Task item: Begin with the line containing "Task: Open the site search magnifier" and reproduce it and all later lines exactly, through the last line of the records. Add nothing else.
--- --- ---
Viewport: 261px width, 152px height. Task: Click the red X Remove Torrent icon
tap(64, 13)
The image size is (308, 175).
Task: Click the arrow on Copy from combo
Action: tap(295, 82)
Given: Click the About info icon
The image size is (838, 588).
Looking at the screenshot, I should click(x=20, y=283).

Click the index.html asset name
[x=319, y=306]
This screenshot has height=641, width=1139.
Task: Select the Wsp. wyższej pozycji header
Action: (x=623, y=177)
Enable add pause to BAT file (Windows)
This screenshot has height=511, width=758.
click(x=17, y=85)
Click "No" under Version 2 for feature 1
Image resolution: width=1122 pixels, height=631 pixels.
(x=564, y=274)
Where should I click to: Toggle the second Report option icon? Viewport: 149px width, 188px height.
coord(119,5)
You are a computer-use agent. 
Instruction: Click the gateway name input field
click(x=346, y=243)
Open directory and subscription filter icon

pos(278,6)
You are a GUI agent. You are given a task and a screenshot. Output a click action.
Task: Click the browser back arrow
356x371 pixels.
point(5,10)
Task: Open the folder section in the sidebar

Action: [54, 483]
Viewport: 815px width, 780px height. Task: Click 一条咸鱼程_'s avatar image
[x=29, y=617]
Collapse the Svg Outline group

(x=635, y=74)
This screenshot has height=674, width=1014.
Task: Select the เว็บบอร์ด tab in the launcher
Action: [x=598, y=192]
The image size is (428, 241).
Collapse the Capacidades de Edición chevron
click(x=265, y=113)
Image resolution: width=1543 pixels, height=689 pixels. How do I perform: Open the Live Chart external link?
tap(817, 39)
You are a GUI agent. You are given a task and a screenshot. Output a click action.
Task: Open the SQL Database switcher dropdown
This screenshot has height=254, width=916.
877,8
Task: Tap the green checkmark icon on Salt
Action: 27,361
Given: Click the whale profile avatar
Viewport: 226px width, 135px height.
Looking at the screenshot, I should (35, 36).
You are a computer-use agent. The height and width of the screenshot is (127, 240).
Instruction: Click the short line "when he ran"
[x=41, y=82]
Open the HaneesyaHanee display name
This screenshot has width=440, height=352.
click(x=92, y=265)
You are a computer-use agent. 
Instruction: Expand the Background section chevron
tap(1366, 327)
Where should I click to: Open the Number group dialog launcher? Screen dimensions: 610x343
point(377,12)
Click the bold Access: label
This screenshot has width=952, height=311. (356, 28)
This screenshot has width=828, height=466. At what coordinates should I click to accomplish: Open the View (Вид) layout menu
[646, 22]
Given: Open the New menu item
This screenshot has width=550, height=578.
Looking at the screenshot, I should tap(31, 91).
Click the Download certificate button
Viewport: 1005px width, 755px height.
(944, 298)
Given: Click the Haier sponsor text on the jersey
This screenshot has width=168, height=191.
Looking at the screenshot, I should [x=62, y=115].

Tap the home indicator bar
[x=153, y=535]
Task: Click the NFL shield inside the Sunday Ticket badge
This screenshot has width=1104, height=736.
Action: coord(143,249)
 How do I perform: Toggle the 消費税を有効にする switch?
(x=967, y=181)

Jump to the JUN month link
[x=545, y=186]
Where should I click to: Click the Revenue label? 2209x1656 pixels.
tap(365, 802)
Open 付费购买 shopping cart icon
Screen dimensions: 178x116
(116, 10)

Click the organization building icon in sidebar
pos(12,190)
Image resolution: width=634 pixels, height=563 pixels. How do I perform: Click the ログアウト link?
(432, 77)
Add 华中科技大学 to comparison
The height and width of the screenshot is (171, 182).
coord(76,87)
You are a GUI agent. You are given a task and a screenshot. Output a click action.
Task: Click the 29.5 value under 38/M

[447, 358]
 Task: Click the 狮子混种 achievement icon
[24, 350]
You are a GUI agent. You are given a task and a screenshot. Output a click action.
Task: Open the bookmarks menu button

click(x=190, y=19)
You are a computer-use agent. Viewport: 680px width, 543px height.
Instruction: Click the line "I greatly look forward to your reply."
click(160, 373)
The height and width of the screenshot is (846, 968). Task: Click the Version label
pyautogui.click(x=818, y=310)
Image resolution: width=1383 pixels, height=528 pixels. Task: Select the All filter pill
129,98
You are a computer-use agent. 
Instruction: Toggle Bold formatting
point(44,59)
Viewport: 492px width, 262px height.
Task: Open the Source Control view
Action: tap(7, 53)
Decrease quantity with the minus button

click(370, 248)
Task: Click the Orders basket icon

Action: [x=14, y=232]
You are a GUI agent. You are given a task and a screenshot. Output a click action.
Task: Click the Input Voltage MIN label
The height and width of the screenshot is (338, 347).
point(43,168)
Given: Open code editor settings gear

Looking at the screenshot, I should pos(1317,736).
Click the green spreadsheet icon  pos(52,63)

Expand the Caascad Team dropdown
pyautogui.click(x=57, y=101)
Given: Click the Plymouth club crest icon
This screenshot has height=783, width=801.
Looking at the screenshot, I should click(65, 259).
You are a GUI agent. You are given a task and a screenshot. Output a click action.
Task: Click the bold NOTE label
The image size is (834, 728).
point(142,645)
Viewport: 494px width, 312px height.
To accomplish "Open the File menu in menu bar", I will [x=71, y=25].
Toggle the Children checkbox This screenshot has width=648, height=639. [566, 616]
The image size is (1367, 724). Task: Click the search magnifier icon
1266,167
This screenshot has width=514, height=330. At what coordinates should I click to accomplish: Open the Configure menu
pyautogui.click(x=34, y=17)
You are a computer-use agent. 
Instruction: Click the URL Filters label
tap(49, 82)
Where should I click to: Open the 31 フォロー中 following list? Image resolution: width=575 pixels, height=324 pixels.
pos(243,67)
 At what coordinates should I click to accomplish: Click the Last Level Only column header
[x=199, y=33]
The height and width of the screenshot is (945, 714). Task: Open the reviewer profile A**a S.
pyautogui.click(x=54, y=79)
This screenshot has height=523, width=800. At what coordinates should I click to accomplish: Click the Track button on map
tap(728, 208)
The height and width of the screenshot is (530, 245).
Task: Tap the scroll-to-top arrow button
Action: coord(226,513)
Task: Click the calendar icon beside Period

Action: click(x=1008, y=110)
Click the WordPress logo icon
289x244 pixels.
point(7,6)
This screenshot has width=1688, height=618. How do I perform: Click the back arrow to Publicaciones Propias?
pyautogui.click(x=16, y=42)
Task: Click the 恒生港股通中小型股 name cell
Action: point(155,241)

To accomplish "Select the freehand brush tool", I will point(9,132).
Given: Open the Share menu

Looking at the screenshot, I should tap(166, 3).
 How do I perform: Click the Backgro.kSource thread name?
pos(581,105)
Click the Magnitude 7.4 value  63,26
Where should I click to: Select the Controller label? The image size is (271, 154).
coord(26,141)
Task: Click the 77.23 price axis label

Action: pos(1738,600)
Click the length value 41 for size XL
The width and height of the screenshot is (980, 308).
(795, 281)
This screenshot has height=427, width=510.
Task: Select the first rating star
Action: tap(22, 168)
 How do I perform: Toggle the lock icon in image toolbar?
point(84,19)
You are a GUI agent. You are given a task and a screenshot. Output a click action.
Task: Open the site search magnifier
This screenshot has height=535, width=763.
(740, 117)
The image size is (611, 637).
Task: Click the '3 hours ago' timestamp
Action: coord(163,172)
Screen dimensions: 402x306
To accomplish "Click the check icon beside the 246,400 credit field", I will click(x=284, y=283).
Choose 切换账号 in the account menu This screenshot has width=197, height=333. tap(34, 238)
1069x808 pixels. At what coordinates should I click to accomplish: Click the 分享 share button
--- --- ---
Output for this exercise:
Task: Open the site search magnifier
This screenshot has height=535, width=763.
(740, 117)
The image size is (611, 637).
Task: Click the '3 hours ago' timestamp
Action: coord(163,172)
Screen dimensions: 402x306
To accomplish "Click the check icon beside the 246,400 credit field", I will click(x=284, y=283).
Choose 切换账号 in the account menu This screenshot has width=197, height=333. tap(34, 238)
1069x808 pixels. At what coordinates should I click to accomplish: Click the 分享 share button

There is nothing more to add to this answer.